Update July 18 It has been a busy 24 hours or so for AT&T. The telecoms giant has announced partnerships with IBM and Microsoft, building out offerings and collaborating on the latter’s clouds with the aim of becoming a ‘public cloud first’ company.
IBM and AT&T announced a multi-year ‘strategic alliance’ whereby the telco will utilise IBM’s cloud, as well as the Red Hat platform.
The Armonk firm will make AT&T Business its primary provider of sofware-defined networking (SDN) alongside this, building on the companies’ existing relationships around AT&T being IBM’s strategic global networking provider.
Alongside the moves to preferred providers, the companies will also collaborate on various initiatives, including edge computing platforms. AT&T and IBM see benefits in both directions on this: using 5G speed at the edge of the network, enterprises will be able to get greater insights and efficiencies. AT&T naturally wants to play a part in the former, with IBM there at the latter.
The two companies have been long-time partners; at InterConnect in 2017, AT&T CEO Randall Stephenson joined IBM chief exec Ginni Rometty on stage to discuss the increasing ‘enterprise strong’ element of IBM’s offering. “I don’t believe we’re more than three or for years away from being indistinguishable from the ‘data cloud’ to the ‘network cloud’,” said Stephenson at the time.

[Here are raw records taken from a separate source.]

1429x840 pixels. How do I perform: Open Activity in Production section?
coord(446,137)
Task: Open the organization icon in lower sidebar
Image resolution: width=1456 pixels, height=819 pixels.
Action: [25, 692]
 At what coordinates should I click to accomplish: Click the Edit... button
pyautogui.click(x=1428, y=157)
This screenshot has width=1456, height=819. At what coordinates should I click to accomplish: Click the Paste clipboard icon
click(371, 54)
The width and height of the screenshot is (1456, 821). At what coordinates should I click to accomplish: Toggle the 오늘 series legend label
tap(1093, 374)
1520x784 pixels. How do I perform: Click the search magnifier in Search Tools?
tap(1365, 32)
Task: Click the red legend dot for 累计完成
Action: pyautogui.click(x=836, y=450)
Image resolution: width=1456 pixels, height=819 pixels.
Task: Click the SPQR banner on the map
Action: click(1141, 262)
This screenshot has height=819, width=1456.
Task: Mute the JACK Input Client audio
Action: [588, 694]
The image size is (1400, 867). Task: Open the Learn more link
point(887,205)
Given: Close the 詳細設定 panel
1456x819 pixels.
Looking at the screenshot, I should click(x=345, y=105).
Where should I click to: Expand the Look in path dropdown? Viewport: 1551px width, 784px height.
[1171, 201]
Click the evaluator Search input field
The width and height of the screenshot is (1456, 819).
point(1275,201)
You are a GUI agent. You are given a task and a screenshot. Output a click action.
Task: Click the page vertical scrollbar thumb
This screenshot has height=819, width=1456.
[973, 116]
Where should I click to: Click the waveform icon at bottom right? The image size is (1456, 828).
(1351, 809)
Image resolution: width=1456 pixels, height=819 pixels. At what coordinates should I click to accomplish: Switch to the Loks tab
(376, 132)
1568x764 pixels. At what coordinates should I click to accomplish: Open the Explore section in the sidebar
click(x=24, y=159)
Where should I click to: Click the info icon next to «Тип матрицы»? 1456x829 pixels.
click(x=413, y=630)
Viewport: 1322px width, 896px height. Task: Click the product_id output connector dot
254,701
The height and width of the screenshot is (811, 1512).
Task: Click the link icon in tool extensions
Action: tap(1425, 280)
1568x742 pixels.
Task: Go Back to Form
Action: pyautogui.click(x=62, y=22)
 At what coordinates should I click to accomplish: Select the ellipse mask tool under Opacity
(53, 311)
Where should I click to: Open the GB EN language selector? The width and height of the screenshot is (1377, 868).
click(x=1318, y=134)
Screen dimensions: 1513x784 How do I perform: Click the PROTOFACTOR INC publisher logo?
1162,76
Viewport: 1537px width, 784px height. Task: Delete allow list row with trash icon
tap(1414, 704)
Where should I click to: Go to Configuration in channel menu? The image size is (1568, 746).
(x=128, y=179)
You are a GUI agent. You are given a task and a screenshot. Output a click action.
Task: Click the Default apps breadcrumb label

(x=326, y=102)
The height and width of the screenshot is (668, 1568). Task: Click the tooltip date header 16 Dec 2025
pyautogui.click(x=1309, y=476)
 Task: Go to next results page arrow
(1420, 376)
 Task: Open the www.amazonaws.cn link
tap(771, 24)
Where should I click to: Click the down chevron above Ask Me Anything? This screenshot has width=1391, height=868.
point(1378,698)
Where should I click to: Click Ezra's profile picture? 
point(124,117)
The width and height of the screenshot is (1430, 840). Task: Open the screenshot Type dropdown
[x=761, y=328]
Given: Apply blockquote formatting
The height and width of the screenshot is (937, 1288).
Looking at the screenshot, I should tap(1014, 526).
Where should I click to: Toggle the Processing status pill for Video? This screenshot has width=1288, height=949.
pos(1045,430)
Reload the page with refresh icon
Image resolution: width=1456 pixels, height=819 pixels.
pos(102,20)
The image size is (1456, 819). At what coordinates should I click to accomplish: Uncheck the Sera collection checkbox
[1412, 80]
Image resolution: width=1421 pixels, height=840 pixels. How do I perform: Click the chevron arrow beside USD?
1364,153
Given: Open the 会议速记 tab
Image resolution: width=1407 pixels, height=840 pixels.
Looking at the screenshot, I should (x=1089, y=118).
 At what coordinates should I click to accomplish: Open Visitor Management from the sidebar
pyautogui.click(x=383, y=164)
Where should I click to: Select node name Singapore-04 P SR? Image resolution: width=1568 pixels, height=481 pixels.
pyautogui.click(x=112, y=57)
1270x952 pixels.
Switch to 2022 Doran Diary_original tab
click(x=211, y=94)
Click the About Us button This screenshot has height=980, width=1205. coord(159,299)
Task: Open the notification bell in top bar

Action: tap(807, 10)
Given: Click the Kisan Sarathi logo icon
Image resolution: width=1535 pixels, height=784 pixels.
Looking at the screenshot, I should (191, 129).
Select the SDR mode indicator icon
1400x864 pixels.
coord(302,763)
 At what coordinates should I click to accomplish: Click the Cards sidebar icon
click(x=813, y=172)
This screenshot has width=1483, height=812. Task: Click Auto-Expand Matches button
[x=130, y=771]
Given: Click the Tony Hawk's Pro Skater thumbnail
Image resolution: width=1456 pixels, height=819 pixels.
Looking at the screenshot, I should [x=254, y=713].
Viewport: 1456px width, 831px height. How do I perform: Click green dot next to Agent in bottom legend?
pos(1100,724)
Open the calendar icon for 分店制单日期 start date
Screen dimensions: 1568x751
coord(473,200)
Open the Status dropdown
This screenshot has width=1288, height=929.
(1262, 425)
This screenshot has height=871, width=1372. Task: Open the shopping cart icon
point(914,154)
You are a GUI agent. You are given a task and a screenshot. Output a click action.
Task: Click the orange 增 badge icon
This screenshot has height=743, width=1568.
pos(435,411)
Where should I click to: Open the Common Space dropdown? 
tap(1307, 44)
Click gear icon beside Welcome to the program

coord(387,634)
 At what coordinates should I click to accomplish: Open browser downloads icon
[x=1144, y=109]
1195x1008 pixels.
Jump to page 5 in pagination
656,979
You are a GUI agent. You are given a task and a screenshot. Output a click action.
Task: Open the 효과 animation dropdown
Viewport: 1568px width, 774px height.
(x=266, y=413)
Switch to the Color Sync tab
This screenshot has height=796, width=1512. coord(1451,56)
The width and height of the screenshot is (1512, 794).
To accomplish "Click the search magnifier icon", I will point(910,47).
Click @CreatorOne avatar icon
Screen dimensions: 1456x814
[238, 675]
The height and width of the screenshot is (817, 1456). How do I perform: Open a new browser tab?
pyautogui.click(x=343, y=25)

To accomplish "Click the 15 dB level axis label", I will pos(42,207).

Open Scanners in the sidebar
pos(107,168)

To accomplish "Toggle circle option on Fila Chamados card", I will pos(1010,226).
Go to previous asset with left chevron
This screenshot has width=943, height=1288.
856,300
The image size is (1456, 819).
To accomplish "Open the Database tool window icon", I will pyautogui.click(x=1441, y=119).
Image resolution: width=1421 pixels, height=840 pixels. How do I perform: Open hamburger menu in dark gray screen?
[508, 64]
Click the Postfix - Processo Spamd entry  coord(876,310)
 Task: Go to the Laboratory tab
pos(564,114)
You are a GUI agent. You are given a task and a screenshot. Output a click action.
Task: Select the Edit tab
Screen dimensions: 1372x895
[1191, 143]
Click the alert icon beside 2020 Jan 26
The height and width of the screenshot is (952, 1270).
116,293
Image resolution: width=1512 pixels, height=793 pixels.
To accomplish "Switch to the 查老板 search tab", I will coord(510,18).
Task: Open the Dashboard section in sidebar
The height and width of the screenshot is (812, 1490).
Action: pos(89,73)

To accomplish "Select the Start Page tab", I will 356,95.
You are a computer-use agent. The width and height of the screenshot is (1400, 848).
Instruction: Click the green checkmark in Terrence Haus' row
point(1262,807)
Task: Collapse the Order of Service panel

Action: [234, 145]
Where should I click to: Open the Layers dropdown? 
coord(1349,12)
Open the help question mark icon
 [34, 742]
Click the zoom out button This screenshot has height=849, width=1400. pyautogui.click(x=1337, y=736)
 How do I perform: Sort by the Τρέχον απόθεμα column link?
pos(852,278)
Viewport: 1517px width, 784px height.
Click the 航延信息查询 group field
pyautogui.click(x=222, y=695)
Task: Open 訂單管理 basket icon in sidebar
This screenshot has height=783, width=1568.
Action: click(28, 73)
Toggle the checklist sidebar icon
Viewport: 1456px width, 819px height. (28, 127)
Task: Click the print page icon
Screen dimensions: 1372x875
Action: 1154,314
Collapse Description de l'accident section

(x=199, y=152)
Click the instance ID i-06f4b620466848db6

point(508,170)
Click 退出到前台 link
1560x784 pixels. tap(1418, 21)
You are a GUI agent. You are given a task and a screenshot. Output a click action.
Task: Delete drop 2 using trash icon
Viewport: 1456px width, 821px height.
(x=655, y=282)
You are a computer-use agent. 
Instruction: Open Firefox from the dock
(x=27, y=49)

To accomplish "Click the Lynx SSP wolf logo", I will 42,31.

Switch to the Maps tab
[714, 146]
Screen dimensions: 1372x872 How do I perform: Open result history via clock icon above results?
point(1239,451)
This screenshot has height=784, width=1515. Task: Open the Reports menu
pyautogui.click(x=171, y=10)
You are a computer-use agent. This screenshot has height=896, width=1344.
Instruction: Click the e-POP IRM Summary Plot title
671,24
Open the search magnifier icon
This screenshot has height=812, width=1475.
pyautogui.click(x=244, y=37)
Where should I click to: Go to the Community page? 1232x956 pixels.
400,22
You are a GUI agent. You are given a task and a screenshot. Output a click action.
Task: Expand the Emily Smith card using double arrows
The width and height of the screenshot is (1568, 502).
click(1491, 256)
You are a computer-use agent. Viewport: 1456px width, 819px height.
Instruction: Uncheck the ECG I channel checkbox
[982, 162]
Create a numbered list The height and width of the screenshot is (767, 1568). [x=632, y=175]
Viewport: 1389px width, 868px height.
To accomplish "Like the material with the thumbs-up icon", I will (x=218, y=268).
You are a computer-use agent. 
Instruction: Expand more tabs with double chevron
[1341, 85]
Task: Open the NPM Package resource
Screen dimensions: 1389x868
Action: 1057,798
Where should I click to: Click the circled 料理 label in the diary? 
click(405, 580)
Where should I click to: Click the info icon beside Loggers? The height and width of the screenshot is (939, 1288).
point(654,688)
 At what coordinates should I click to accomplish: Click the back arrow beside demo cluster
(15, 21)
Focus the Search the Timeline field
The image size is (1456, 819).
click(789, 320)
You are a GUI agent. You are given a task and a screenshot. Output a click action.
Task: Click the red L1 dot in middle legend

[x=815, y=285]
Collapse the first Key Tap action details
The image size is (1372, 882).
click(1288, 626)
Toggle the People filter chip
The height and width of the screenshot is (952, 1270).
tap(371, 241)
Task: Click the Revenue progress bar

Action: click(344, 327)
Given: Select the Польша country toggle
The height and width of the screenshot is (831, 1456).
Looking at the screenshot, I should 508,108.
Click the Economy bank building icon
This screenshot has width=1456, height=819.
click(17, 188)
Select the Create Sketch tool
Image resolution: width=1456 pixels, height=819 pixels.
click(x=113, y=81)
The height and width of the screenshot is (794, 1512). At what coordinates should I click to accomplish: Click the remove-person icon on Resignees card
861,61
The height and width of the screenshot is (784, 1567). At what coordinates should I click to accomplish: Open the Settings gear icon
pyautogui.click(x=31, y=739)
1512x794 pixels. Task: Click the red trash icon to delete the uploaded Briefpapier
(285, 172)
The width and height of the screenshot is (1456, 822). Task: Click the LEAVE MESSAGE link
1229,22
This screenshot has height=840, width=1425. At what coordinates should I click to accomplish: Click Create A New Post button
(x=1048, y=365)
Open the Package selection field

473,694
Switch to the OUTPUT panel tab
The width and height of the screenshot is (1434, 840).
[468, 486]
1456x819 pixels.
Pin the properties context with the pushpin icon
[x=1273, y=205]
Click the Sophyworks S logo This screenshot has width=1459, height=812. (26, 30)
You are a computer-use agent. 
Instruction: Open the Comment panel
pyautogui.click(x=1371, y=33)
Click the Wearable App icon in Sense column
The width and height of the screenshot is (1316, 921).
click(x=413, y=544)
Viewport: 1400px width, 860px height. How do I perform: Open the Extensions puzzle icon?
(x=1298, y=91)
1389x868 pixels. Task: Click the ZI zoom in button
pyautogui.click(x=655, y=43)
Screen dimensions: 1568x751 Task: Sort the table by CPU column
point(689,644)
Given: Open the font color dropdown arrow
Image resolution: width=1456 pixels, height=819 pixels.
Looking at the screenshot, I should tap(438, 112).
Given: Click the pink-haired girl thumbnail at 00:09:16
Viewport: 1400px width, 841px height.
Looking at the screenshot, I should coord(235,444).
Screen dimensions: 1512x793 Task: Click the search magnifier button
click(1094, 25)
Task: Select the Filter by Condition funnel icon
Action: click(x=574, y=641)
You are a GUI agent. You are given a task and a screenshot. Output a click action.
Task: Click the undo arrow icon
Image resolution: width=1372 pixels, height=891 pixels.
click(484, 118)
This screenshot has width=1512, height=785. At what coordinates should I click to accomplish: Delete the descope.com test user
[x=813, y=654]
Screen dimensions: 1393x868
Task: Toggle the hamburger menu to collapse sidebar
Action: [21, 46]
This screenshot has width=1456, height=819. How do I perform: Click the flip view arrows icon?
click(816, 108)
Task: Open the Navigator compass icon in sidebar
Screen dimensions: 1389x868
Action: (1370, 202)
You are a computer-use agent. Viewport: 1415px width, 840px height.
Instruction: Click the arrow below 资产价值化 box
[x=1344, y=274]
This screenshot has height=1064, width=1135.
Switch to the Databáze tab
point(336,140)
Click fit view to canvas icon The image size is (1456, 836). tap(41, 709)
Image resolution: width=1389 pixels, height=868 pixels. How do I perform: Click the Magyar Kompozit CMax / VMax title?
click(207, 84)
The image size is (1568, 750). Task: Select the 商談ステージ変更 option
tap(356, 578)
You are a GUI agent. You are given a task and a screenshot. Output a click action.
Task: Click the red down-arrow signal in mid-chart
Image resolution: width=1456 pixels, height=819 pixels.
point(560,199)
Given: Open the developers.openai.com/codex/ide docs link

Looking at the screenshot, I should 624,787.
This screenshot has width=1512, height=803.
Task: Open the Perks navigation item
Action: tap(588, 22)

“Building on IBM’s 20-year relationship with AT&T, today’s agreement is another major step forward in delivering flexibility to AT&T Business so it can provide IBM and its customers with innovative services at a faster pace than ever before,” said Arvind Krishna, IBM SVP cloud and cognitive software in a statement. “We are proud to collaborate with AT&T Business, provide the scale and performance of our global footprint of cloud data centres, and deliver a common environment on which they can build once and deploy in any one of the appropriate footprints to be faster and more agile.”
As far as Microsoft was concerned, the partnership meant the companies would ‘apply technologies, including cloud, AI and 5G, to improve how people live and work today in the future’, in the words of the press materials.
This translates as migrating non-network infrastructure applications to Microsoft Azure, and providing ‘much’ of its workforce with Microsoft 365 cloud-based collaboration. As with the IBM deal, AT&T and Microsoft will put their heads together on a roadmap for what the companies call ‘ubiquitous computing’, principally involving 5G and edge technologies.
“The world’s leading companies run on our cloud, and we are delighted that AT&T chose Microsoft to accelerate its innovation,” said Microsoft CEO Satya Nadella in a statement. “Together, we will apply the power of Azure and Microsoft 365 to transform the way AT&T’s workforce collaborates and to shape the future of media and communications for people everywhere.”
An AT&T spokesperson told CloudTech the IBM agreement was about “transforming the development and operation of internal applications specifically for AT&T Business” – so in other words looking for the meat and drink of the business unit selling to enterprise, such as sales, billing and ordering.
“It’s complicated to design and deliver communications and networking solutions for our large enterprise customers,” the spokesperson added. “Solutions often take months to implement. By upgrading our sales, order and billing systems, we’ll streamline key processes and provide these valuable customers a better experience.”
These deals make for an interesting comparison with Verizon, who moved to Amazon Web Services (AWS) as preferred public cloud provider in May last year. The operator said it was migrating more 1,000 business critical applications and backend systems as part of the process.
In 2017, AT&T signed an agreement with Oracle whereby the telco moved ‘thousands’ of its large scale internal databases to Oracle’s IaaS and PaaS offerings. It is not known right now what these two deals mean for the previous agreement.
CloudTech has reached out to AT&T and will update this story in due course.